Anthropic Acquires Vercept but Kills Its Product — Is This Just an Acqui-Hire?

Anthropic has acquired Vercept, a Seattle-based AI startup founded by alumni of the Allen Institute for AI, in a deal that its own co-founder described as "sad." The acquisition raises uncomfortable questions about whether this is a genuine strategic move or simply a talent grab dressed up as a merger.
The Deal: Product Dies, Team Lives On
Vercept's desktop application Vy — which used AI to see and understand screen elements to automate tasks — will shut down in 30 days. Users were told to try Anthropic's Claude tools instead. The startup's technology and an unspecified number of its 20 employees will fold into Anthropic to advance its "computer use" capabilities.
On paper, Anthropic says the acquisition will help Claude complete multi-step tasks inside live applications, from navigating spreadsheets to managing workflows across multiple tools. Vercept's team has "spent years thinking carefully about how AI systems can see and act within the same software humans use every day," Anthropic said in its announcement.
$50 Million Raised, Product Killed in a Year
The numbers tell a troubling story. Vercept closed a $16 million seed round in January 2025 at a $67 million post-money valuation, led by Fifty Years with participation from Point Nine Capital and the AI2 Incubator. Co-founder Kiana Ehsani said the company raised more than $50 million total. The angel investor list was impressive: former Google CEO Eric Schmidt, Google DeepMind chief scientist Jeff Dean, Cruise founder Kyle Vogt, and Dropbox co-founder Arash Ferdowsi.
Despite this high-profile backing and what Ehsani described as a "comfortable runway and a successful product," the company lasted barely over a year before being absorbed. Financial terms were not disclosed.
Co-Founder Calls It "Sad"
Seattle AI veteran Oren Etzioni, a Vercept co-founder and the former CEO of the Allen Institute for AI, didn't mince words. He described the outcome as "sad" on LinkedIn, and in a phone interview with GeekWire, he elaborated: "I'm pleased to have gotten a positive return but obviously disappointed that after just a little over a year with so much traction, and such a fantastic team, we're basically throwing in the towel."

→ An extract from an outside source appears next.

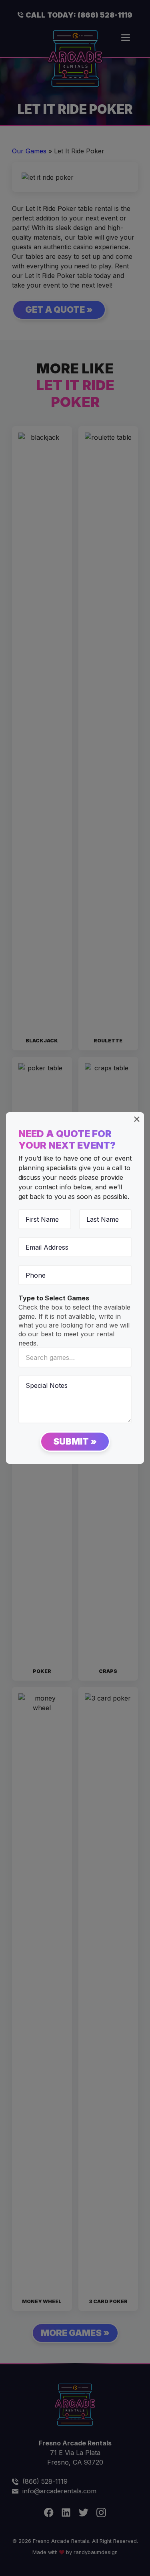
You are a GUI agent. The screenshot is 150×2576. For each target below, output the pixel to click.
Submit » (75, 1441)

Etzioni said he was disappointed with aspects of how the acquisition process unfolded. Meanwhile, lead investor Seth Bannon of Fifty Years responded to Etzioni's public criticism with a passage from Theodore Roosevelt's "Man in the Arena" — a quote typically cited in moments of public scrutiny or setback.
The Talent Drain Was Already Happening
The cracks were visible before the acquisition. Co-founder Matt Deitke, known for leading AI2 projects including Molmo and Objaverse, left Vercept in mid-2025 after Meta reportedly offered him $250 million over four years to join its Superintelligence Lab. When your co-founder leaves for a quarter-billion-dollar offer, it signals something about the startup's trajectory.
A Crowded Field Gets More Crowded
Vercept claimed its VyUI model outperformed models from OpenAI, Google, and Anthropic on UI grounding benchmarks. But superior benchmarks didn't save the company. The AI agent space has become fiercely competitive, with OpenAI's Operator, Google's Project Mariner, Amazon's Nova Act, Microsoft's Copilot, and open-source projects like OpenClaw all fighting for the same territory.
The remaining co-founders — Ehsani, Luca Weihs, and Ross Girshick — framed the deal as mission-driven rather than financial, saying their mission had "found a bigger home" at Anthropic. But when a startup with $50 million in funding and benchmark-beating technology can't survive independently for more than a year, it reveals just how brutal the AI agent arms race has become.
The Bottom Line
Anthropic gets a team of world-class computer vision researchers who built technology specifically designed for the "computer use" problem it's trying to solve. But Vercept's investors and early supporters might reasonably wonder why a company with that much talent, funding, and technical prowess couldn't build a sustainable independent business. The AI industry's acqui-hire machine continues to run at full speed, and it's the startups — and their broader ecosystems — that keep getting ground up in the process.